Das Scheinbare ist nur scheinbar

Auch in kurzen Texten steckt der ganze Kafka. Nehmen wir beispielsweise «Die Bäume», vier Sätze bloss, die er in seine Textsammlung «Betrachtung» aufnahm und 1908 veröffentlichte:

«Denn wir sind wie Baumstämme im Schnee. Scheinbar liegen sie glatt auf, und mit kleinem Anstoss sollte man sie wegschieben können. Nein, das kann man nicht, denn sie sind fest mit dem Boden verbunden. Aber sieh, sogar das ist nur scheinbar.»

Was jetzt? Auch wenn die Sätze und der Satzbau denkbar einfach sind, ist die Aussage ambivalent und in sich widersprüchlich. So muss man, kaum hat man «Die Bäume» gelesen, wieder von vorne anfangen und sich fragen, was denn nun gilt. Dass es dabei nicht klarer oder gar eindeutig wird, hat mit der Wiederholung des Wörtchens «scheinbar» zu tun: Es stellt das in Frage, was zuvor festgestellt wurde, und auf einmal wankt der Boden, auf dem wir sicher zu gehen glaubten. Theodor W. Adorno bemerkte zu Recht: «Jeder Satz spricht: Deute mich, und keiner will es dulden.»

Der Sprache misstrauen

Franz Kafka war ein Meister des Nebulösen und Unfassbaren. Da die Sprache Wirklichkeit nicht eins zu eins abbilden kann, muss sie sich darauf beschränken, sie in Annäherungen und Andeutungen zu beschreiben. Deshalb zweifelte Kafka an der Macht der Sprache, aber er verzweifelte nicht an ihr wie Heinrich von Kleist, als er nach der Lektüre von Kants erkenntnistheoretischen Schriften in eine Lebenskrise stürzte. Auch wenn Kleist Schachtelsätze vorzog, Kafka hingegen seine Sätze bis aufs Skelett abmagerte, so waren sie doch Geistes- und Seelenverwandte: Sie vertrauten dem Weltbezug und Weltgehalt der Sprache in grundsätzlicher Weise nicht.

Liegt dies daran, dass Franz Kafka nicht zum literarischen Zentrum gehörte, sondern an der deutschen Sprachperipherie in Prag lebte – ähnlich wie der von ihm geschätzte Robert Walser in Biel? Da sein Genie nur von einigen wenigen Kennern erkannt wurde, war es für Kafka unmöglich, ja undenkbar, vom Schreiben leben zu können. Der promovierte Jurist, der wesentlich zur Verbesserung der Sicherheitsvorkehrungen bei Industriemaschinen beitrug, blieb auf seine ungeliebte Büroarbeit bei der Arbeiter-Unfall-Versicherungsanstalt für das Königreich Böhmen angewiesen – und damit gebunden an Prag, «dieses Mütterchen mit Krallen».

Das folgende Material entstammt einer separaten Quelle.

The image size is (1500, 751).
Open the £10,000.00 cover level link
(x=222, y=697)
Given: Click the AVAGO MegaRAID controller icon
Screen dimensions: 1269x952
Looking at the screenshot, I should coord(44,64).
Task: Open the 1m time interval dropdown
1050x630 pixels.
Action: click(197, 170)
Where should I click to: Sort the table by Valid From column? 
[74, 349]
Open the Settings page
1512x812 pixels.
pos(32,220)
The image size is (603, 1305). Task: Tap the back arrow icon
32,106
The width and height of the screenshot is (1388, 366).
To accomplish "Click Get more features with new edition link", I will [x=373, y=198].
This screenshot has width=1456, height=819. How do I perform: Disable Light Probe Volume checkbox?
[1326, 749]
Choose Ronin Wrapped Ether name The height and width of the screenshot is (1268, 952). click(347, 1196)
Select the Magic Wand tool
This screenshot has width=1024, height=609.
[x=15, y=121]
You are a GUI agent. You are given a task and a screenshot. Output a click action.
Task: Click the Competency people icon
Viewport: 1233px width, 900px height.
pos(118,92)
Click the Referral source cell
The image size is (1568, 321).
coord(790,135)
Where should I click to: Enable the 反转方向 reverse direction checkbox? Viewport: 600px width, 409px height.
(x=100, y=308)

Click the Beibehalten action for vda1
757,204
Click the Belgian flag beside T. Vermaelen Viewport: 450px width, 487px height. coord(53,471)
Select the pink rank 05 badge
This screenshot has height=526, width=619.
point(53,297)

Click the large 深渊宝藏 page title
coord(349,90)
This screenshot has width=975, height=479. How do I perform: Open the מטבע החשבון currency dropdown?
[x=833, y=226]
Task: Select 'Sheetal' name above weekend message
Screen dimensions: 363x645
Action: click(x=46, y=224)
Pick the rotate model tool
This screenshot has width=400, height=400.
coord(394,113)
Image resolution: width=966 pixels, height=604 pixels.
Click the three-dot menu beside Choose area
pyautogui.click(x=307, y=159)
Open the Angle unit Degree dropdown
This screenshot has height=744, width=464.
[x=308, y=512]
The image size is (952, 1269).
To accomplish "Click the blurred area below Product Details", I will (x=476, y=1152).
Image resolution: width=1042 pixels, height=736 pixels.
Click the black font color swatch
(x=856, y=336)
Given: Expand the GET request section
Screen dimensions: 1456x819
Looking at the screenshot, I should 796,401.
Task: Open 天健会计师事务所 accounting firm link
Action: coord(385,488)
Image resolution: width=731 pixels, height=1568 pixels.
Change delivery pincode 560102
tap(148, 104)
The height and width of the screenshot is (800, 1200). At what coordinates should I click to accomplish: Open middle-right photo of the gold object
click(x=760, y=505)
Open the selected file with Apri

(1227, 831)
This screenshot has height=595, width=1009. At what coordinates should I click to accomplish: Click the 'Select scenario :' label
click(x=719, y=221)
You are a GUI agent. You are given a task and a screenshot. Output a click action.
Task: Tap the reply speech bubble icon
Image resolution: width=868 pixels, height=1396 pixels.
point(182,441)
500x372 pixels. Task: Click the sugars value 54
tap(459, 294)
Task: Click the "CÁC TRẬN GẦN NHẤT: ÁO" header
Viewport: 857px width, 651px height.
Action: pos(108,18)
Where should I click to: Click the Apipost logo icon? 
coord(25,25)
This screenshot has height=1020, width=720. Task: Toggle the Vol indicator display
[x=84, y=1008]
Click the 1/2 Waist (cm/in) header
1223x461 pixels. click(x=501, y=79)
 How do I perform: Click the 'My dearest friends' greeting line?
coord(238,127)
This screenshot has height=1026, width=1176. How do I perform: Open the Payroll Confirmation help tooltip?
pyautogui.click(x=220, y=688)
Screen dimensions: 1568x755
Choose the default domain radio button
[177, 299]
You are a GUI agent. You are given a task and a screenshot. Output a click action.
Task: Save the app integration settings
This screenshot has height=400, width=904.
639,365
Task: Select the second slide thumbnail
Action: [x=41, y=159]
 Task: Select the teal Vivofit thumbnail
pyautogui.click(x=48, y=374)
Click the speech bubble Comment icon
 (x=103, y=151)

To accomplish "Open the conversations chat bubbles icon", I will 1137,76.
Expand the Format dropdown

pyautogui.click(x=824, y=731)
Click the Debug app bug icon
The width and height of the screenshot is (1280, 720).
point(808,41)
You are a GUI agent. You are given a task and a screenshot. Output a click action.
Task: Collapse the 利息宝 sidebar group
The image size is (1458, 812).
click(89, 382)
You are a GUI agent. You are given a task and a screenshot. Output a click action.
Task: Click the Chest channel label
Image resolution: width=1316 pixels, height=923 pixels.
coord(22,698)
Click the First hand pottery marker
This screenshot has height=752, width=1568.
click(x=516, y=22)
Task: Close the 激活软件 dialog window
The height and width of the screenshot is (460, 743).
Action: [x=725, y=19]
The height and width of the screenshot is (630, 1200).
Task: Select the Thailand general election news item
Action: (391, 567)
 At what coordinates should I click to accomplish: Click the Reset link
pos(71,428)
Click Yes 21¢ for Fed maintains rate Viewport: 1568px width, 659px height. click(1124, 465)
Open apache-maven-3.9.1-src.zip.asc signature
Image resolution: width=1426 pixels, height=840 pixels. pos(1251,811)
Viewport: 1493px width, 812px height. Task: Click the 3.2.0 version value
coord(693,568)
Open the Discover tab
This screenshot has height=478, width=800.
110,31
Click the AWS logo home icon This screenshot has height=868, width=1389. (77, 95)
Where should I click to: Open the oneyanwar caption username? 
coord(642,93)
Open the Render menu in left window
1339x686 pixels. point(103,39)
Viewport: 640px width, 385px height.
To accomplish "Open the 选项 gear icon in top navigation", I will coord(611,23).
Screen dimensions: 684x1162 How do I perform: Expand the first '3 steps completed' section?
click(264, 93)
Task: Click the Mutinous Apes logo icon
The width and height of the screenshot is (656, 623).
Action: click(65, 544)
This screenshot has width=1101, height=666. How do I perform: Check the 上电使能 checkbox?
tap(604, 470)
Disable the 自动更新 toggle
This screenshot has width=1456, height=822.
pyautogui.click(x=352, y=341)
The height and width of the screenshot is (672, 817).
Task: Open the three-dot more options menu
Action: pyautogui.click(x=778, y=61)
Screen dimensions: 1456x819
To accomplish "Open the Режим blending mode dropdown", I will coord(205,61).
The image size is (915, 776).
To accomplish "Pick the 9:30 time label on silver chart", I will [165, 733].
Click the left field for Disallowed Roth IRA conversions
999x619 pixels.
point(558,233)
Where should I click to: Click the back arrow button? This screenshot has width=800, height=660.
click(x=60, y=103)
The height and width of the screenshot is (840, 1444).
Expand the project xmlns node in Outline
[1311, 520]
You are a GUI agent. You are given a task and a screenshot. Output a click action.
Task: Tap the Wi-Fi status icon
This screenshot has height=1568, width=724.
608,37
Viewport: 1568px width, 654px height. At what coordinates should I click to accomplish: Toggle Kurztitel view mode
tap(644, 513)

Auch heute noch fasziniert mich, wie Kafkas schlanke, klare Sprache schon nach wenigen Sätzen in unwegsames Gelände führt. Das Bedeutungslabyrinth, in dem ich mich dann verwundert wiederfinde, hat bei genauerer Betrachtung mit unserer Existenz selbst zu tun, wie «Der Kreisel», eine andere Kurzgeschichte, zeigt: Wir schauen einem Philosophen zu, wie er einen sich drehenden Kreisel zu fangen versucht.

Während die spielenden Kinder kreischen, scheint es, als ob nicht nur der Kreisel, sondern auch der Philosoph sich um seine eigene Achse drehe. Vor lauter Selbstbezüglichkeit schwindelt uns beim Lesen, und wir spüren, dass auch wir selbst eine Art Kreisel sind: Selbstreflexion ist eine Bewegung um sich selbst.

Unbekannter Weltautor

Da er um sein Leben schrieb, versteht es sich von selbst, dass auch die Tagebücher und Briefe seine Zerrissenheit spiegeln. Sein Problem etwa, sich an seine Freundin Felice Bauer zu binden, bringt er in einem Satz auf den Punkt: «Ohne sie kann ich nicht leben und mit ihr auch nicht.» Oder als es ans Sterben geht und Kafka die Schmerzen seiner Kehlkopftuberkulose nicht mehr aushält, bittet er seinen Freund Robert Klopstock, ihm die Spritze mit dem Morphium zu geben: «Töten Sie mich, sonst sind Sie ein Mörder.»

Begleitet von seiner letzten Freundin Dora Diamant und seinem Freund Klopstock, stirbt Franz Kafka am 3. Juni 1924, fast unbekannt, im Sanatorium Kierling in der Nähe von Wien. Es dauert lange, bis er als bedeutender Autor anerkannt wird. Heute ist Kafka der am meisten gelesene und zitierte Schriftsteller deutscher Sprache: ein Weltautor, der nach wie vor jungen Menschen in abgelegenen Provinzen Welten eröffnet.